M.E.: Ben yıllarca olabildiğince tiyatrodan kaçtım. Bir-iki oyunda oynadım, iyi metinler seçerek. Don Kişot Tiyatro ile bir oyunda yer aldım ve Azizname'de oynadım. Bir sezon kadar oynuyordum. Ali çağırınca kabul ettim. En son 90'da oynamıştım onunla, "Belki son oyunlarımız" dedi ve ikna oldum. Tamamla Bizi Ey Aşk'ın metnini yeniden düzenledik. Bir evlilik terapisi içinde Moreno'nun tüm felsefesini okuduk. Freud'u ve psikiyatriyi inceledik. Ortaya da çok keyifli bir oyun çıktı, yüzde 70'i emprovize. Ali de çok uzun süre sonra böyle bir oyun sahneledi ve oyun çok sevildi. Arkasından "Tak Tak Takıntı" teklifi ile geldi. Ben başta oynamak istemedim ama rahmetli Bülent Kayabaş'ın rolünü teklif ettiğinde kabul ettim. Bu rolde de onun yarattığı karakterden daha farklı nasıl bir karakter yaratabilirim diye epey çalıştım. Şimdi üçüncü oyun için ne seçecek ya da ben olacak mıyım olmayacak mıyım hiç fikrim yok.
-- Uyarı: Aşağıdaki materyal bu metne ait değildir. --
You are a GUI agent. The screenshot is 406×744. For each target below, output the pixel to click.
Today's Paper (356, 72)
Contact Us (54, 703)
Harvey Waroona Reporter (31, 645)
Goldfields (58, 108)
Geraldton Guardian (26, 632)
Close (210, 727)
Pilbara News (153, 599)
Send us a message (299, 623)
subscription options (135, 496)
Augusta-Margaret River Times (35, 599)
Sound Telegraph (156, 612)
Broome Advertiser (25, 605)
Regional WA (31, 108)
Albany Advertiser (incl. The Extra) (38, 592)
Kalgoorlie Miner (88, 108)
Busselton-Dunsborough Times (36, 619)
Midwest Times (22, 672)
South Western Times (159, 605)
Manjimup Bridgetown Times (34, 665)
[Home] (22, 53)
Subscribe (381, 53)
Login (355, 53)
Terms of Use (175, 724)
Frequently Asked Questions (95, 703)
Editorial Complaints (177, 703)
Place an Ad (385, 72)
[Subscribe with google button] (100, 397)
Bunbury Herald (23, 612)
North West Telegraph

- Seyirci ile oyuncu arasındaki ilişki nasıl? Nasıl olmalı?
M.E.: Seyirci ile oyuncu arasındaki ilişki samimi olmalı. Samimiyetten uzak olmamalı. Çünkü ne kadar samimi olursan, oynadığın karakter ile seyirciyi ikna etme şansın daha fazla. Samimiyetten kastım da oynadığın oyun kişisinin de bir insan olduğunu aktarabilmek. Samimi oyuncu da karizmaya sahip olan oluyor.